Exercise objective:
Your task is to copy every line of the records below that contains "legend".

Data for this task:
○ ○ ○

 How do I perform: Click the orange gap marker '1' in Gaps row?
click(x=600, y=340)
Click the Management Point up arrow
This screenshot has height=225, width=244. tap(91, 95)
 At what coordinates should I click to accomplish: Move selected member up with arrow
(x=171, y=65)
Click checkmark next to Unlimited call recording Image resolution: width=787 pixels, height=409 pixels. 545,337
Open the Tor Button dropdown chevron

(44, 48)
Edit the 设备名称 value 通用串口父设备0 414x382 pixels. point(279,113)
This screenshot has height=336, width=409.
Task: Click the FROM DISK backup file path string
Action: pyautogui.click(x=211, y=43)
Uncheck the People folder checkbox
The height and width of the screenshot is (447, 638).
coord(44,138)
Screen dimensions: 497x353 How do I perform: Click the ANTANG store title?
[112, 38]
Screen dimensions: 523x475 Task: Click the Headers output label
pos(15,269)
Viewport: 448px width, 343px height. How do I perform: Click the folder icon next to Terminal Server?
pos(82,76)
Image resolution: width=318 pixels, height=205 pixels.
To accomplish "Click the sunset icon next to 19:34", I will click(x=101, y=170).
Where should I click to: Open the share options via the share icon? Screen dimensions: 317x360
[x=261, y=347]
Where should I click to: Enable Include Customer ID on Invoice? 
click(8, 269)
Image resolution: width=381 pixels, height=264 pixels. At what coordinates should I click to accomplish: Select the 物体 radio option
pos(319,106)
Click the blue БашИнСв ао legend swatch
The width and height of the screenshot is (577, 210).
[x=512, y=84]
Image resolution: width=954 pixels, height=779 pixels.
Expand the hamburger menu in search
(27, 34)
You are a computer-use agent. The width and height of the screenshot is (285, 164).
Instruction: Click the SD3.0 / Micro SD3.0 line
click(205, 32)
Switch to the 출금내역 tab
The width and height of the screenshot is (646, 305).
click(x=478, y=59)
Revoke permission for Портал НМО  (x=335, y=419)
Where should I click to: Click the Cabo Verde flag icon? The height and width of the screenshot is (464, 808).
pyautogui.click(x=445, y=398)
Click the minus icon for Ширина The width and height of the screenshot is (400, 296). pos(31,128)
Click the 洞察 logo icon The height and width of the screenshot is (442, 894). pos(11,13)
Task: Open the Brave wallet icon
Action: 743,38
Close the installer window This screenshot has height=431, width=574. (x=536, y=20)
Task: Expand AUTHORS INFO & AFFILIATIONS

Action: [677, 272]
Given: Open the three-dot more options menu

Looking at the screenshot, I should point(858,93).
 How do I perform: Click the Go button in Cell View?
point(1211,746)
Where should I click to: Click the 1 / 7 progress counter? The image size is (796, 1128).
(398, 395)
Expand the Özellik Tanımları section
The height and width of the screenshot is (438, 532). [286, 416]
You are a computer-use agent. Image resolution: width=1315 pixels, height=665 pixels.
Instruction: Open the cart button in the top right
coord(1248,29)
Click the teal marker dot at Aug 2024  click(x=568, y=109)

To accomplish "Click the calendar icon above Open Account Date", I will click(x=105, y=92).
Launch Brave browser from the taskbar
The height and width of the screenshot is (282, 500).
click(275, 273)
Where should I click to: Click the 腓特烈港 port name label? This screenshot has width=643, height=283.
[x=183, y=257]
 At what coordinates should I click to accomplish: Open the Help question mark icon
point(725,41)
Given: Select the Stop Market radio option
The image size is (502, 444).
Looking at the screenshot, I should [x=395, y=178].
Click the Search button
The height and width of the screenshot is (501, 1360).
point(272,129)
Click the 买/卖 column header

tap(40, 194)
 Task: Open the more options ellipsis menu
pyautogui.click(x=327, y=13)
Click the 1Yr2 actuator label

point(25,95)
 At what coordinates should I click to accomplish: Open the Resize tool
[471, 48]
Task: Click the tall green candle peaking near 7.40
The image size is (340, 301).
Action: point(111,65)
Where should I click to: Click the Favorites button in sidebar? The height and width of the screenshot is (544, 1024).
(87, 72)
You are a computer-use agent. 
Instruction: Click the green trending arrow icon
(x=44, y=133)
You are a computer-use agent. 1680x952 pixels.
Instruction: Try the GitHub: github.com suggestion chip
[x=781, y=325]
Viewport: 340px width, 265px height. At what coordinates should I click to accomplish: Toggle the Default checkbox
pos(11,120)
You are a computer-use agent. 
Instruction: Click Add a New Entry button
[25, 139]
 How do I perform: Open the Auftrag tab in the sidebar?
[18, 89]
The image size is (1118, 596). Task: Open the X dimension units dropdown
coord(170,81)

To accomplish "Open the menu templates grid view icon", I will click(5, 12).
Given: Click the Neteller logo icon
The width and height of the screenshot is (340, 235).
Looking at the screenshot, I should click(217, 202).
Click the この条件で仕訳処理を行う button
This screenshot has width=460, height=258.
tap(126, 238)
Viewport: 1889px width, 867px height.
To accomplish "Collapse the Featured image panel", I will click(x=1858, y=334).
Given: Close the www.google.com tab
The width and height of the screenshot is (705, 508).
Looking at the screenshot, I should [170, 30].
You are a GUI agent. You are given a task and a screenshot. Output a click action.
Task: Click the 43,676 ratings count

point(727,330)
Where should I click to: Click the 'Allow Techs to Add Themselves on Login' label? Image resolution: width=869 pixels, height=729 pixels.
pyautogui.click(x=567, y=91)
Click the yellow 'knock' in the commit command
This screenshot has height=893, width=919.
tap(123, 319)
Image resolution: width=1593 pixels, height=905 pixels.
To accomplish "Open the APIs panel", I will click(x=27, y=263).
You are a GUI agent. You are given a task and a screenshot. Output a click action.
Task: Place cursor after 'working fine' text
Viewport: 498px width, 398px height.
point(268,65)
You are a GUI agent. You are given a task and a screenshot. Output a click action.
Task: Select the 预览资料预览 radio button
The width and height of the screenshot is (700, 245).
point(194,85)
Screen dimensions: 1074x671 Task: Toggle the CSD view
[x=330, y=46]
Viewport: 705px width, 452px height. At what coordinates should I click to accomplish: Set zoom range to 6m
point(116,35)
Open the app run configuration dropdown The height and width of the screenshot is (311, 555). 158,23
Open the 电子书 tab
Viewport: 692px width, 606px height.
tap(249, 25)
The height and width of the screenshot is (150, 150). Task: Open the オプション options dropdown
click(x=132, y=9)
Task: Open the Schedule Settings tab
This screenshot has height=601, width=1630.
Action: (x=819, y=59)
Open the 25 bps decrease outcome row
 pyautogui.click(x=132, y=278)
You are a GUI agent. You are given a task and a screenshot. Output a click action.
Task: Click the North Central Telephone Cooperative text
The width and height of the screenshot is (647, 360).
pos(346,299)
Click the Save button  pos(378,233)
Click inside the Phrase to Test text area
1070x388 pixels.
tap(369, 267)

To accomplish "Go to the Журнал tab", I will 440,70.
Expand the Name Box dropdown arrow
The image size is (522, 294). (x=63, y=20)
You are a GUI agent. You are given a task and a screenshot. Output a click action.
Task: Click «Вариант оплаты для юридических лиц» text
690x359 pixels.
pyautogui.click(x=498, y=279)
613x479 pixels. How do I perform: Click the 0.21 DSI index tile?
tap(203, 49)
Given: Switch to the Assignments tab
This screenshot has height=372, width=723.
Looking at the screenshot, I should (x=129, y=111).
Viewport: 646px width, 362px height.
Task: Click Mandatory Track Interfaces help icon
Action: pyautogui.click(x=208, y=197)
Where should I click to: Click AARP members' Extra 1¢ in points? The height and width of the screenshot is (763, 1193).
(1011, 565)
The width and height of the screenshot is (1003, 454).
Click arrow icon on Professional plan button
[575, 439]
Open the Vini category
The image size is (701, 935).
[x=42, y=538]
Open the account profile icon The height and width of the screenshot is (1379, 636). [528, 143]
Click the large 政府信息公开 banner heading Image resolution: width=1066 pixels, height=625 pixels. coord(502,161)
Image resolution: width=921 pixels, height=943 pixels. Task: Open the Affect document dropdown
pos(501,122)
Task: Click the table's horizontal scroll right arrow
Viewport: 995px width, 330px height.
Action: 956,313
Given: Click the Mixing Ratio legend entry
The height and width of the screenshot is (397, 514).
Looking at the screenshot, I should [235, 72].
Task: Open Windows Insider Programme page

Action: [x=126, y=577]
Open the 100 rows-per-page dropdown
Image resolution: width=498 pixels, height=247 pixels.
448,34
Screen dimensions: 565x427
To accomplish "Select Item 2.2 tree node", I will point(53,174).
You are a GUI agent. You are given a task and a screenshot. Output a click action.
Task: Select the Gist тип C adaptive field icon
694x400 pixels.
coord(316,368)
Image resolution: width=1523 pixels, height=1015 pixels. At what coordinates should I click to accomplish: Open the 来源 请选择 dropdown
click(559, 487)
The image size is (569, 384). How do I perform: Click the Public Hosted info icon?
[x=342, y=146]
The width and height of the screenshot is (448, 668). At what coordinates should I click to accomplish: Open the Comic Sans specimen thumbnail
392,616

○ ○ ○

Exercise output:
Click the blue БашИнСв ао legend swatch
Given: Click the Mixing Ratio legend entry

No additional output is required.